From the listing below, pull out each line that contains the string "page". Only matches with the same uppercase and lowercase letters count.

» **DATASET ROWS**:
+ + +

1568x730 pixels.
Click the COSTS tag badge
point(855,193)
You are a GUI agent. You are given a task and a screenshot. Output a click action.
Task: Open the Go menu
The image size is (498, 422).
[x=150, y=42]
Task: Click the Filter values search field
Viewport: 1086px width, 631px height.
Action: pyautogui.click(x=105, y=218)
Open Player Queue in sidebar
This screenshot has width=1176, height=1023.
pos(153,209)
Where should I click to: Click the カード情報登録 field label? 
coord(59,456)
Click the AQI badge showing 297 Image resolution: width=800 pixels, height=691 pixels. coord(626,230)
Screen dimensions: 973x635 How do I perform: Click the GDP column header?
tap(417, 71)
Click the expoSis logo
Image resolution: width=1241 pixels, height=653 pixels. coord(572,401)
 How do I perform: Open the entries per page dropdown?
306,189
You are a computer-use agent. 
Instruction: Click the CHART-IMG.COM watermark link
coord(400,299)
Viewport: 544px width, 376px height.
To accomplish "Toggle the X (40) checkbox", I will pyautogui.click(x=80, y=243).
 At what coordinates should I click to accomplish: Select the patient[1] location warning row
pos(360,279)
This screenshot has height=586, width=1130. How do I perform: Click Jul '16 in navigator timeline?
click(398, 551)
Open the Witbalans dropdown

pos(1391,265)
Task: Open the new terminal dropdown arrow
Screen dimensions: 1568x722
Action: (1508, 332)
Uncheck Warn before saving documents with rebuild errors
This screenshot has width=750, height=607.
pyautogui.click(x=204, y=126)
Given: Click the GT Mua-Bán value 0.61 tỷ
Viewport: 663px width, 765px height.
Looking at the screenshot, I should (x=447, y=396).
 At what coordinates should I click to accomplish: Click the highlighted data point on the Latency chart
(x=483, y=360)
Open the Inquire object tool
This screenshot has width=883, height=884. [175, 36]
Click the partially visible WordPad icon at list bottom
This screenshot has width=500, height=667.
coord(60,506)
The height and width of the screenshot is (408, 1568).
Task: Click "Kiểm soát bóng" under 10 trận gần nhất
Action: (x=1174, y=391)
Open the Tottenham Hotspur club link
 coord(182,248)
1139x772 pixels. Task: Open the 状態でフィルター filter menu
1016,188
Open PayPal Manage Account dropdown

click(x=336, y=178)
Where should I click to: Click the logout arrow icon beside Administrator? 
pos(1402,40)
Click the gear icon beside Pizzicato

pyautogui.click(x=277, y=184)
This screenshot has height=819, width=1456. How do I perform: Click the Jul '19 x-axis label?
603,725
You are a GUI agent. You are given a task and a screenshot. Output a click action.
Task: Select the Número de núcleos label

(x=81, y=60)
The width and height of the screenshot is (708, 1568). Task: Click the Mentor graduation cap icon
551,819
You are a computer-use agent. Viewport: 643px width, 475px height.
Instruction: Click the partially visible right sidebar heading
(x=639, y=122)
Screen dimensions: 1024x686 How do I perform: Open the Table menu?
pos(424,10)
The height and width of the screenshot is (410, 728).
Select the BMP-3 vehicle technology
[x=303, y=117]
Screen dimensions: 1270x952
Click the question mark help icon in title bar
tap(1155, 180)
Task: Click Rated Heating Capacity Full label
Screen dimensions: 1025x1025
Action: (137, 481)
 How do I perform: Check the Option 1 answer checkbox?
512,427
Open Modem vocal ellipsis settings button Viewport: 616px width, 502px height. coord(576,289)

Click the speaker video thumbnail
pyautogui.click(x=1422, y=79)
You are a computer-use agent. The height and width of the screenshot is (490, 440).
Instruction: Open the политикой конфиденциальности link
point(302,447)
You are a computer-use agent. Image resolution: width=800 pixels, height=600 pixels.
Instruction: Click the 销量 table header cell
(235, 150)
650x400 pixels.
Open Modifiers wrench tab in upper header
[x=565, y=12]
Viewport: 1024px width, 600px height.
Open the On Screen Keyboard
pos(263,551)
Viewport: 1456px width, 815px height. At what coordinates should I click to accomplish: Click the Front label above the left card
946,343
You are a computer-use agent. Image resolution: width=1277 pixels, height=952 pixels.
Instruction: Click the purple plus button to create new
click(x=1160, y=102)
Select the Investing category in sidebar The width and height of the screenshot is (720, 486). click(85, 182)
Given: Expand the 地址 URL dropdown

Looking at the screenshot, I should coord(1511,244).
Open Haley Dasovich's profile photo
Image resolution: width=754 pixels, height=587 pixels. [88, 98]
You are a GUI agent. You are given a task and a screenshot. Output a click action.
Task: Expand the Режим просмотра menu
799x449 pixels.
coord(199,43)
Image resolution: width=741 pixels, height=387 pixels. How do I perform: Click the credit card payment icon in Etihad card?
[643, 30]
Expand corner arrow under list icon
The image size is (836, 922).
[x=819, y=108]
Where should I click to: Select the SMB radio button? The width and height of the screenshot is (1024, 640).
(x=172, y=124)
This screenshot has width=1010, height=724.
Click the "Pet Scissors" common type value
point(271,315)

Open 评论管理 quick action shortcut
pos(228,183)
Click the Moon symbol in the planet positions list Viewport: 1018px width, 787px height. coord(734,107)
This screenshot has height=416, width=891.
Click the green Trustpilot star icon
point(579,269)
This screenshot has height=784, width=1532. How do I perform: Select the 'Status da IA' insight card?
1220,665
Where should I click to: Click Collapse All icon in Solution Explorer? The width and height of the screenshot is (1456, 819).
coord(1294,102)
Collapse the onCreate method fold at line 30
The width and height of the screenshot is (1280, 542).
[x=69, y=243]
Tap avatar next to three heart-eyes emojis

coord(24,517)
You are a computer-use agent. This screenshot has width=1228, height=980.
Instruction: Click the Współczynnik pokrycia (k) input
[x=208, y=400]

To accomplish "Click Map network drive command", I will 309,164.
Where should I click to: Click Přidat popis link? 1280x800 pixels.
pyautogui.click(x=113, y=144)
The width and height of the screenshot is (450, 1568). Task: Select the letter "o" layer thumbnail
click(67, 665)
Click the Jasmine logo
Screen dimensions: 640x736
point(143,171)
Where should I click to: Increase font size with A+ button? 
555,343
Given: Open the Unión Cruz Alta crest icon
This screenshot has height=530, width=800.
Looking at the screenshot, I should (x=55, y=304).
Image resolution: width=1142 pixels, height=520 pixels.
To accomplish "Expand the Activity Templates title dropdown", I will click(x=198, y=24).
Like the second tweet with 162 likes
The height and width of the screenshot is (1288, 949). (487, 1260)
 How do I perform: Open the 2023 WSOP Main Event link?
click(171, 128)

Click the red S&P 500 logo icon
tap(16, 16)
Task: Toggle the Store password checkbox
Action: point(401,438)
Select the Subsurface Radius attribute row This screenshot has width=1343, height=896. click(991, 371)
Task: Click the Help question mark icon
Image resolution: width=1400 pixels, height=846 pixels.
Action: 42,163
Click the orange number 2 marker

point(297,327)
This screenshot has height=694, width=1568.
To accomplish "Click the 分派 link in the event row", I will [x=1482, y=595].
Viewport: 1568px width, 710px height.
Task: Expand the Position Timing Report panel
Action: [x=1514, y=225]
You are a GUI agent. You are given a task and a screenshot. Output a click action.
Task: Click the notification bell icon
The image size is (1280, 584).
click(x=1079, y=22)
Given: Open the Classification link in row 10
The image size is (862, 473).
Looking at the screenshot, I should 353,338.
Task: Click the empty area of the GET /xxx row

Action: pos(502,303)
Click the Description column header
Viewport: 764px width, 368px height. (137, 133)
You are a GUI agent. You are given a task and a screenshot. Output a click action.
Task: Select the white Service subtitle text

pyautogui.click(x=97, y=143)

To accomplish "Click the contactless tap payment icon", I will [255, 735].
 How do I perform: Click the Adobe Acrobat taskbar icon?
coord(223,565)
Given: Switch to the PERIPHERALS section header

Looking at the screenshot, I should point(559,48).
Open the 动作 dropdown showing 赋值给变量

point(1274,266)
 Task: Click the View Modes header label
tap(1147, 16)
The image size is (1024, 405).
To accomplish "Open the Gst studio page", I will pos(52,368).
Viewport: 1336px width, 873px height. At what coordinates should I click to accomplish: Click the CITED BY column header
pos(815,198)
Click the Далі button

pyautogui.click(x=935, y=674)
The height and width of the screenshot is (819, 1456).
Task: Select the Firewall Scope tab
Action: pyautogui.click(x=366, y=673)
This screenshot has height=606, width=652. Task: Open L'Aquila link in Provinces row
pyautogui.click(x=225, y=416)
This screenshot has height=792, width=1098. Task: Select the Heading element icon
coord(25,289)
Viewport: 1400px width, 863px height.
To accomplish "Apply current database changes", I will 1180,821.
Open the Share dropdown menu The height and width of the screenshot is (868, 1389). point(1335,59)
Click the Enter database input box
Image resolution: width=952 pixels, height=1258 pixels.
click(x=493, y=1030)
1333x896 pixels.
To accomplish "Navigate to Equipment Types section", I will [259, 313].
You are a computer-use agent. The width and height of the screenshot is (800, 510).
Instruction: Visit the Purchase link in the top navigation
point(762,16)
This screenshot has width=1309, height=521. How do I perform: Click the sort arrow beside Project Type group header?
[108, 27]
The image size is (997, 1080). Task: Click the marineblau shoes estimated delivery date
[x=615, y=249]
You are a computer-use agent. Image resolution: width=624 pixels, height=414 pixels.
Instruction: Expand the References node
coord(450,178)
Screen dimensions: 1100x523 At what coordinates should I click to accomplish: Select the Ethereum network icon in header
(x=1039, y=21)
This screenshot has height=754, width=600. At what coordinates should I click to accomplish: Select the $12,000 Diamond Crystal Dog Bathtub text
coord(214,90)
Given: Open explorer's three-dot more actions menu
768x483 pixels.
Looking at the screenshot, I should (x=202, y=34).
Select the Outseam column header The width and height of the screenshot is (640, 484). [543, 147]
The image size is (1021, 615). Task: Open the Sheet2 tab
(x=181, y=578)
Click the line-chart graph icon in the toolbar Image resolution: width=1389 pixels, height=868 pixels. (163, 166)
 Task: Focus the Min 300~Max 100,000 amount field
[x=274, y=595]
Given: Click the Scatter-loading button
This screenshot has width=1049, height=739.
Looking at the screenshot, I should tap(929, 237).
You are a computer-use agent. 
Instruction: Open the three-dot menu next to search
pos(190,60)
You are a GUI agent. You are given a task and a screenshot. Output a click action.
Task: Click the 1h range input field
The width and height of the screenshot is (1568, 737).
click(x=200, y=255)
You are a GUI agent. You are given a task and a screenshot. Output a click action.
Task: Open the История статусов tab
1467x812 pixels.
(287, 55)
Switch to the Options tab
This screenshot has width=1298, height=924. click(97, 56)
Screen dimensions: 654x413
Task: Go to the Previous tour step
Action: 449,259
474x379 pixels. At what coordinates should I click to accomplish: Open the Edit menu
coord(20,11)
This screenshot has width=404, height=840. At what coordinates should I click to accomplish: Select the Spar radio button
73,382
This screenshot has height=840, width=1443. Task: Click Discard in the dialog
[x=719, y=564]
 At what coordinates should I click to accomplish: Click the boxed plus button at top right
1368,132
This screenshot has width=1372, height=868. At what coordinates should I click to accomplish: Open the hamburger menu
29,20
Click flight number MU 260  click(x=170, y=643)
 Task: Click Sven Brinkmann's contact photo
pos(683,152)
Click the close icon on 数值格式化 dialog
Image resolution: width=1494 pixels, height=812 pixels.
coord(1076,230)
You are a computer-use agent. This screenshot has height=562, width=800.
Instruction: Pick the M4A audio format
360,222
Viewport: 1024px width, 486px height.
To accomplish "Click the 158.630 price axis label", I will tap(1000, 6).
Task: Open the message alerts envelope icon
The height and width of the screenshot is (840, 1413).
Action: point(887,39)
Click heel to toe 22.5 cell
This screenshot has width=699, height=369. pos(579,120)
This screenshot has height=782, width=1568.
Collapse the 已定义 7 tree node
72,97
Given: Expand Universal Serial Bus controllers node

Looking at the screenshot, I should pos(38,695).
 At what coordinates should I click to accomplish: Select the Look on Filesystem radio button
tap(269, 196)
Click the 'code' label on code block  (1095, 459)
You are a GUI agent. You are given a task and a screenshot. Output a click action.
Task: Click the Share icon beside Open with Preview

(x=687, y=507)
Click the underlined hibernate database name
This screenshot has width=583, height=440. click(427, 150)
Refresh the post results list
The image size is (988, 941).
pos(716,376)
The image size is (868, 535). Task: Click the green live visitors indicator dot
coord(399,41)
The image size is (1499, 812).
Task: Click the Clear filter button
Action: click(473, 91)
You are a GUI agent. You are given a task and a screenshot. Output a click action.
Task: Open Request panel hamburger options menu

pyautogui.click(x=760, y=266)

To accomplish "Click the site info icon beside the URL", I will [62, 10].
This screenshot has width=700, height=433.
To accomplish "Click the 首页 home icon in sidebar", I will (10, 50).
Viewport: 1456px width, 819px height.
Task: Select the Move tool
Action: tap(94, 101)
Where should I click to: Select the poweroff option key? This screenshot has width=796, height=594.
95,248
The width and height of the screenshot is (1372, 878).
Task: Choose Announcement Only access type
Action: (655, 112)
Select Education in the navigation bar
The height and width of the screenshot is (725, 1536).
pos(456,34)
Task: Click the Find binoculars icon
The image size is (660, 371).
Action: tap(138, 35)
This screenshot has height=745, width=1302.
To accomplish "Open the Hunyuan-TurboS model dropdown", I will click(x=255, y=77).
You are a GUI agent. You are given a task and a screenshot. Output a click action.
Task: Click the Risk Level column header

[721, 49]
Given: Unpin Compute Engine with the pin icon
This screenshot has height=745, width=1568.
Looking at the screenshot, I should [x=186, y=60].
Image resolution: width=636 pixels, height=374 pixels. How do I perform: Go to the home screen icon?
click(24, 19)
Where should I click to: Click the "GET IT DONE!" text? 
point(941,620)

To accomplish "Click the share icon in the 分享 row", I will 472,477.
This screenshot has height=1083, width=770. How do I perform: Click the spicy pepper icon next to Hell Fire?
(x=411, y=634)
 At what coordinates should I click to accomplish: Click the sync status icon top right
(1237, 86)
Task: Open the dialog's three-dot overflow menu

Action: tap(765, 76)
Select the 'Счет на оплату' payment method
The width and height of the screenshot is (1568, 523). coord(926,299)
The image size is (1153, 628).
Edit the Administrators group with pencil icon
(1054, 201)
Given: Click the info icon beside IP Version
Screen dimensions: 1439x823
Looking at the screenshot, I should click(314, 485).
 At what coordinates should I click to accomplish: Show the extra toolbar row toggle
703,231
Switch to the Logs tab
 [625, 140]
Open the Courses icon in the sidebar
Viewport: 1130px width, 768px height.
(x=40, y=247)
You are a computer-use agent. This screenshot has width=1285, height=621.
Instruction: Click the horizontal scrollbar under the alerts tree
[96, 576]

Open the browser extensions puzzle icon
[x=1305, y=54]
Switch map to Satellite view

+ + +

» **TASK RESULT**:
 How do I perform: Open the entries per page dropdown?
To accomplish "Open the Gst studio page", I will pos(52,368).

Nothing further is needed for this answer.